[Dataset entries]
::::::::
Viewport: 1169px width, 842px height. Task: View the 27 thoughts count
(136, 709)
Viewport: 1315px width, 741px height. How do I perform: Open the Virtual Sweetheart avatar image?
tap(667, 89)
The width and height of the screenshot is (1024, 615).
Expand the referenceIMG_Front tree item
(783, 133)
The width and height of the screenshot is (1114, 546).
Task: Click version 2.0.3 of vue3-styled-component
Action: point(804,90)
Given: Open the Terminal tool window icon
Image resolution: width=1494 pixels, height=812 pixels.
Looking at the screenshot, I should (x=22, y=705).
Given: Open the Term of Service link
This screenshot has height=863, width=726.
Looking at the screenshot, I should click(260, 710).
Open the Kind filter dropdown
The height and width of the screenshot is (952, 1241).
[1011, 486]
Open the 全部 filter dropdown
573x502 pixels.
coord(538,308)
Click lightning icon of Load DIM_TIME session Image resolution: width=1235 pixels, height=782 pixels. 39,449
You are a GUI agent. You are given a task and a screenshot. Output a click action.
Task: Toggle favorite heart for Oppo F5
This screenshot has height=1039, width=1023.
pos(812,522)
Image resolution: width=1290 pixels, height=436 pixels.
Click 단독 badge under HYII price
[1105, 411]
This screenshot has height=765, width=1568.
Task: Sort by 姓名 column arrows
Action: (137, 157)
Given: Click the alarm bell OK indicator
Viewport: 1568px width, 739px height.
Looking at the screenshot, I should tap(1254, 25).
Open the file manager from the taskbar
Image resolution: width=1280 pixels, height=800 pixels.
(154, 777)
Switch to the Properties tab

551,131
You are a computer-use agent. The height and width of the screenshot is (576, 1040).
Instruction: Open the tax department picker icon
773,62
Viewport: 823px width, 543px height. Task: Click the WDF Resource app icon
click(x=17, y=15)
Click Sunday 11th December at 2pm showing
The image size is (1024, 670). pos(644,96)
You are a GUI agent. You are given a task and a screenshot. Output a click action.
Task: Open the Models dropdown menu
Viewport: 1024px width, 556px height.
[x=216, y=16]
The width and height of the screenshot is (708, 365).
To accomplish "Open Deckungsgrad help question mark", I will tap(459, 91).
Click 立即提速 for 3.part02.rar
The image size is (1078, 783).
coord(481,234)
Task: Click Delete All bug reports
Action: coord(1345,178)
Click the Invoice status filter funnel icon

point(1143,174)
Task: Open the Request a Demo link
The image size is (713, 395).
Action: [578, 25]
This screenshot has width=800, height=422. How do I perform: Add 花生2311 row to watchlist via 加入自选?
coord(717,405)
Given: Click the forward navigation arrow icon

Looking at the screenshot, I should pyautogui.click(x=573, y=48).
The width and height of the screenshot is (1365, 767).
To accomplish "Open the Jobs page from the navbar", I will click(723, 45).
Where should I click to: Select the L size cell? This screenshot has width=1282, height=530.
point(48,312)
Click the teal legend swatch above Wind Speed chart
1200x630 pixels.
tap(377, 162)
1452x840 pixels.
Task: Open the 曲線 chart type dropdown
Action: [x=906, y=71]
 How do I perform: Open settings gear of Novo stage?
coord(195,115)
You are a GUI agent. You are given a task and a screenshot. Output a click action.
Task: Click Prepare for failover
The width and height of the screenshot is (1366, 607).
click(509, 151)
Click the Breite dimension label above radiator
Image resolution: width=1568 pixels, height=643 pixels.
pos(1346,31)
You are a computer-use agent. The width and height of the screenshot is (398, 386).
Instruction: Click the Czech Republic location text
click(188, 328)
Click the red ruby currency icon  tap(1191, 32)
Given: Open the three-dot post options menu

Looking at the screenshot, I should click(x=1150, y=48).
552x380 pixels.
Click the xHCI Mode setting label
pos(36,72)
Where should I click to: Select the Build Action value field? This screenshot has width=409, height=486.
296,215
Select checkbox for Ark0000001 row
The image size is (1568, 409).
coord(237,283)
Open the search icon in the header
::::::::
Exercise details:
Answer with a number alone. It should equal the count of lines in the entries that hold "computer".

Response to this exercise:
2